My brother is fed up. Our ninety-five-year-old father refuses to open his eyes, so instead of confronting him directly, Marc leads me outside.
Evening’s oncoming, the woods loud with peepers, and my brother has something to show me, but my thoughts keep turning back to this morning, Dad hauling himself to the scale he keeps in the kitchen, the warped fascination with which he marveled at his new weight of one hundred and twelve. Our father was always vain and handsome, in this a perfect match for our mother, though she keeps her distance now that he’s “going” – the euphemism he prefers, as in going home to China, where one hundred and twelve pounds might signify noble perseverance. In my teens I watched my own dropping weight with that same fascination; today I live on the other side of the country.
At the back of the house my brother fingers a dirty gash, like an old bite taken out of one of the porch posts. “I did that.” His words thud flat and hard. He still lives nearby.
“When?”
“We were still building this place. I was maybe seven.” That’s more than fifty years ago, I refrain from saying. “I’d been out front where they were digging the well. I wanted to help, but Dad kept telling me to get out of the way. I was so mad I picked up an axe and came back here. I’d watched him sink these timbers just a few weeks earlier. He didn’t let me help then, either.”
He removes his hand from the jagged cleft, which hovers now by his paunch, and I picture a brother I’m not old enough to remember, a child in a red cowboy hat raising the blade above his head.

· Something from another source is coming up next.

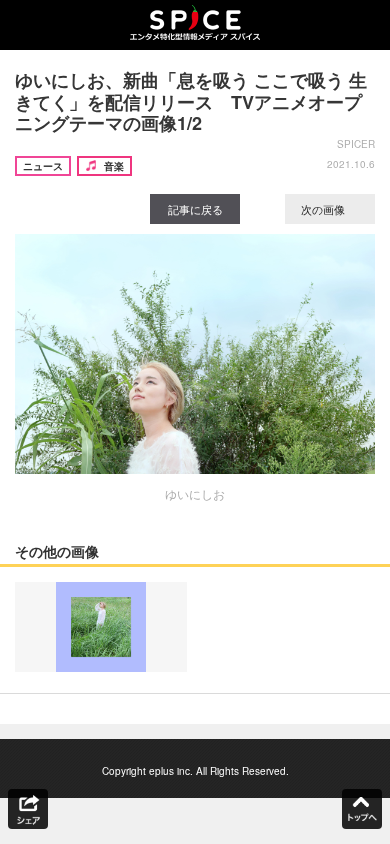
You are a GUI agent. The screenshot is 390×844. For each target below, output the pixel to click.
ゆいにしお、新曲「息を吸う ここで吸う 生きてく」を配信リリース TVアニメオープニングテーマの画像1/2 (191, 101)
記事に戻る (195, 209)
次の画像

“I never heard this story.” I wait. When he fails to speak I say, “You know, Mom’s brother took an axe to her dollhouse when he was five and she was eight.” My mother grew up in Milwaukee, my father in Shanghai, my brother and I in Connecticut, but some frustrations, it would seem, are universal.
“Forty years later I did the same thing.”
“Took an axe to a dollhouse?” It’s really not funny, but it is.
“I ignored Rachel when she needed me.” Rachel is Marc’s third and sweetest-natured daughter. “She must have been four or five, and we were standing right here, right in front of this same goddamned post. I don’t remember what I was doing, only her reaction.”
“Which was?”
His broad face brightens. “She had the good sense to bite me.”
Rachel now is twenty-four and has a child of her own. They arrive just a few minutes later to drop off their old baby monitor so we can hook it up in the bedroom as an intercom for Dad; Rachel, a registered nurse and Gen X earth mother, remains a master of sensible solutions.
Her daughter, Lily, is nearly two and improbably fair as a Swede. The rest of us offspring have variations of my father’s Asian coloring – as well as his tight winding. But little Lily breaks both chains. Intrepid, she struts into the bedroom and waits as if it is her due that my father sit up in her honor. Which, to my astonishment, he does.
Rachel lifts the child to kiss her forebear. “Hi, Pop-pop,” Lily says calmly. She strokes his gaunt unshaven cheek and then, back on her own two feet, breaks into a uniquely spirited rendition of the alphabet song.
Dad appears enchanted. He strokes the curious yellow hair and looks as if he might cry. I wonder, given his state, if he even knows her, this youngest member of his tribe – or whether he can appreciate the evolution she embodies. But he only sighs. And Rachel, an attentive and sensitive parent, guides her child away from the old man collapsing against his pillows.
Dad’s breath erupts in choking waves. Grinning has depleted him. And Rachel has to lean close to hear what will be his final words for her. This strange, once beautiful, exacting man, as confounding as the most inscrutable cliché, takes his granddaughter’s chin in his palm. Then he musters his strength.
“I’m so glad,” he wheezes. “You’ve got your shape back.”
My brother’s story hovers as Rachel’s clear eyes widen, but showing her good sense yet again, this time she doesn’t bite.